The answer is to consist only of an exact retyping of the lines from the one containing "The height and" to the end of the entries, without pictures.

**RECORDS**:

· · · ·

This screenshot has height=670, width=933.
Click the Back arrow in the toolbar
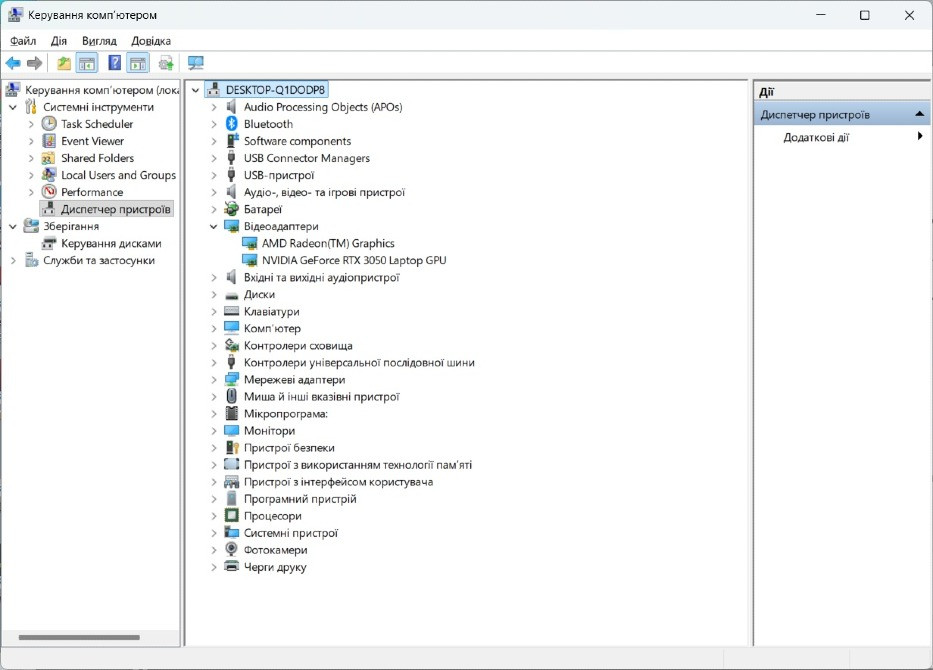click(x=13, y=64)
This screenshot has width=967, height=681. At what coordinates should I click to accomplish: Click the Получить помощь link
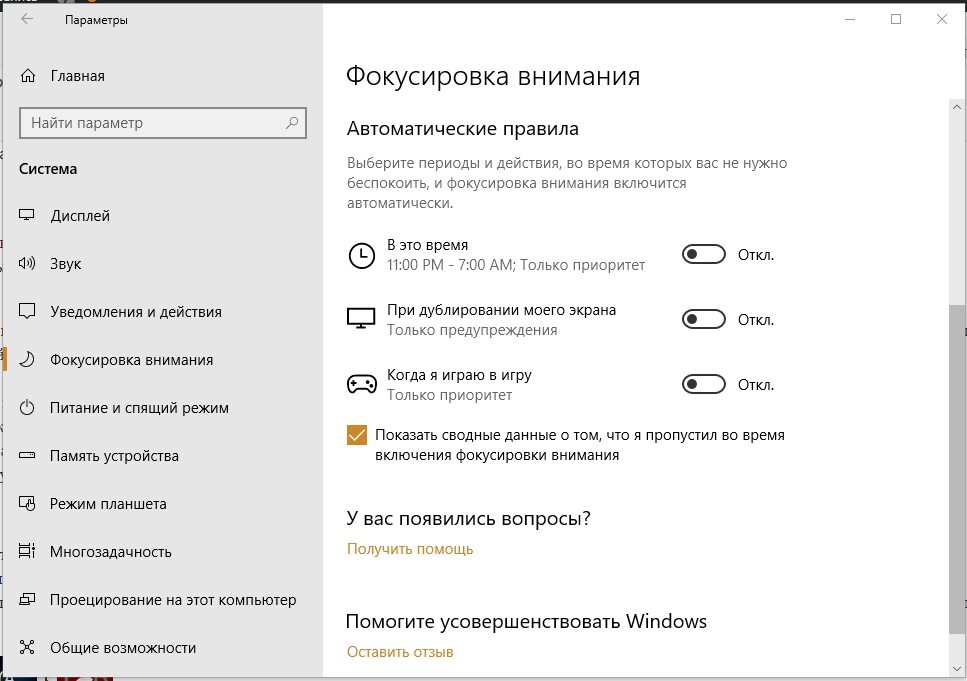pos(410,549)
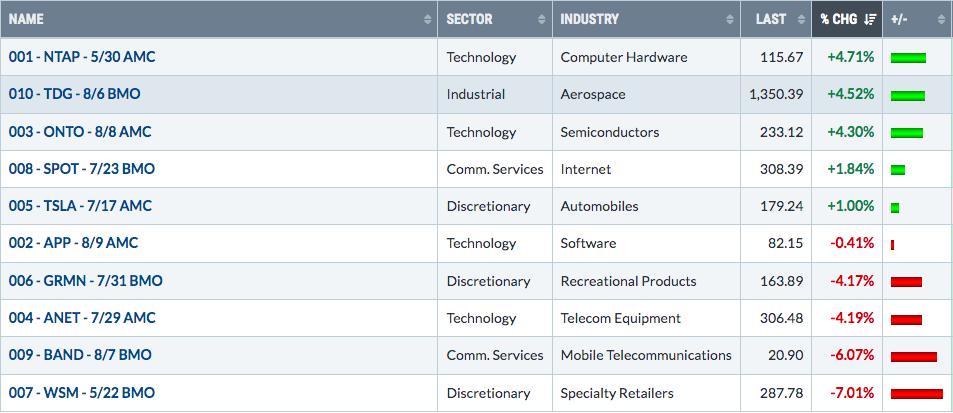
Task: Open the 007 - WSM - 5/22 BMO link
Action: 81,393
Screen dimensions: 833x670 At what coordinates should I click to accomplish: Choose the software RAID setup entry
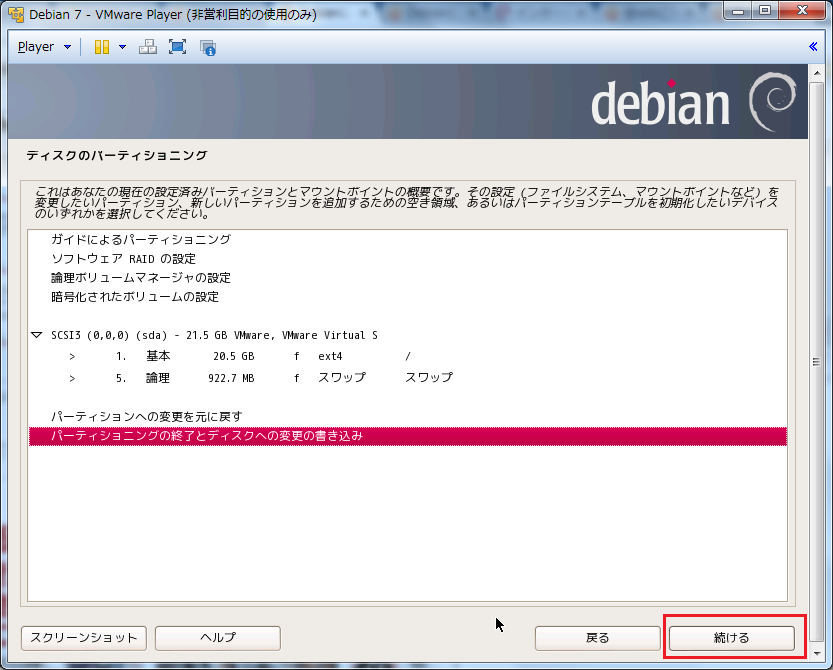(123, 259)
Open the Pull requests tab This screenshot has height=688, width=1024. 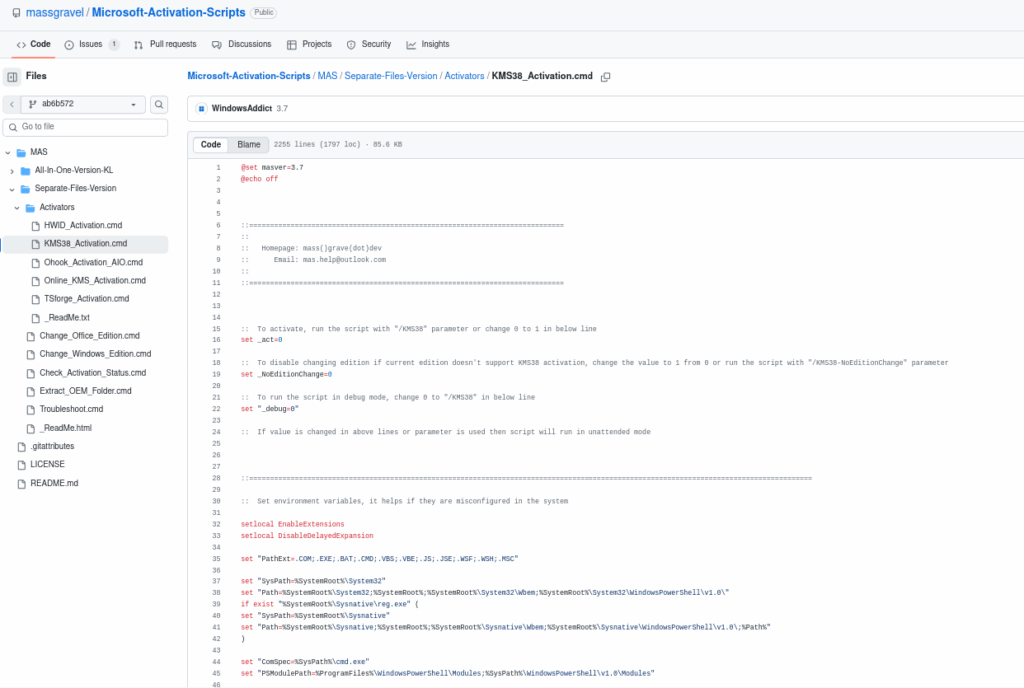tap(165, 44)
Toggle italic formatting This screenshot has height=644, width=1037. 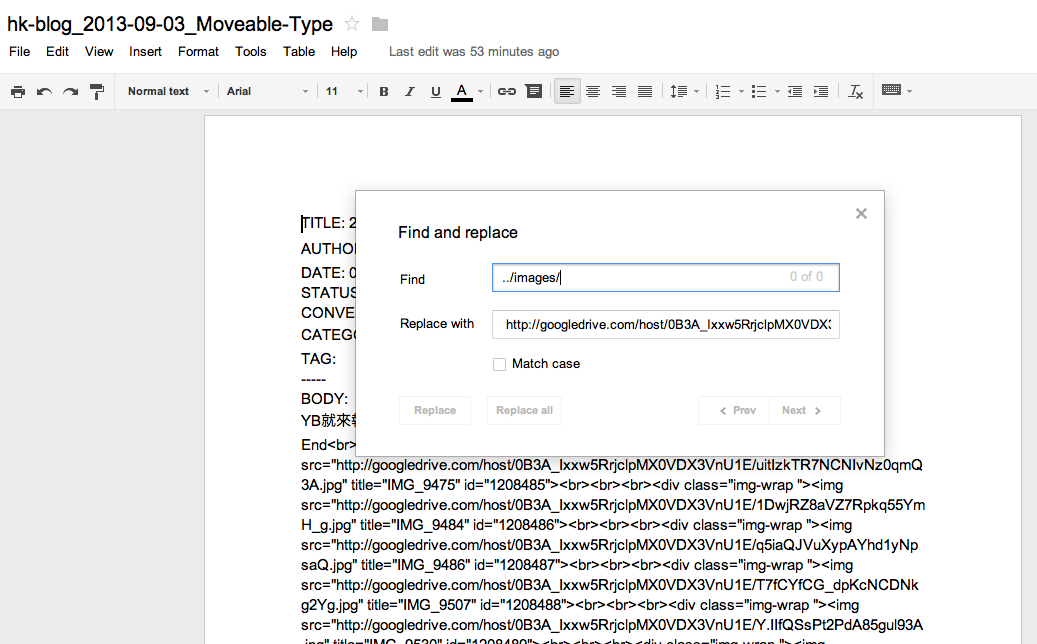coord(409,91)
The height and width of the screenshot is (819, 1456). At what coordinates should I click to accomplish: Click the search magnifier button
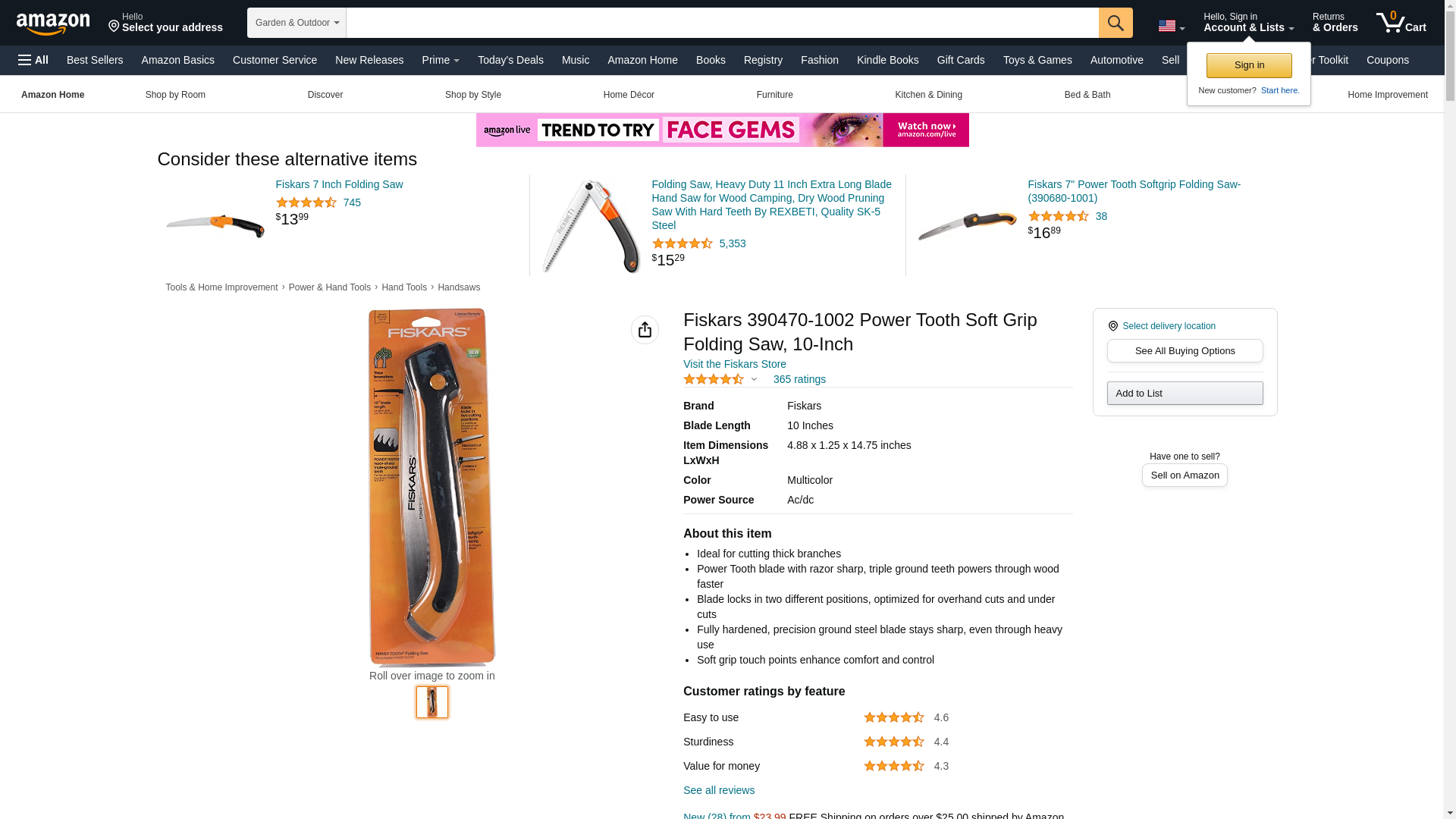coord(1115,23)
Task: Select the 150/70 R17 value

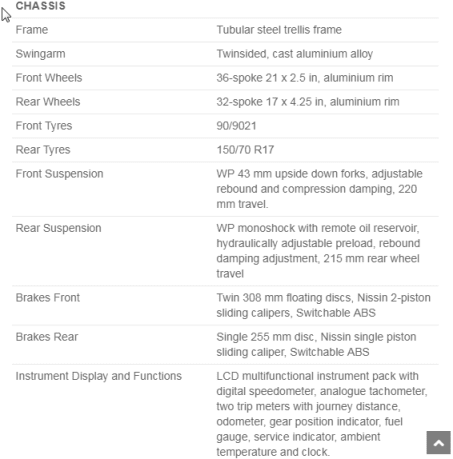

· · · ·

**SOLVED EXERCISE**:
The height and width of the screenshot is (819, 1456). At what coordinates should I click to accomplish: Click the search magnifier button
coord(1115,23)
Task: Select the 150/70 R17 value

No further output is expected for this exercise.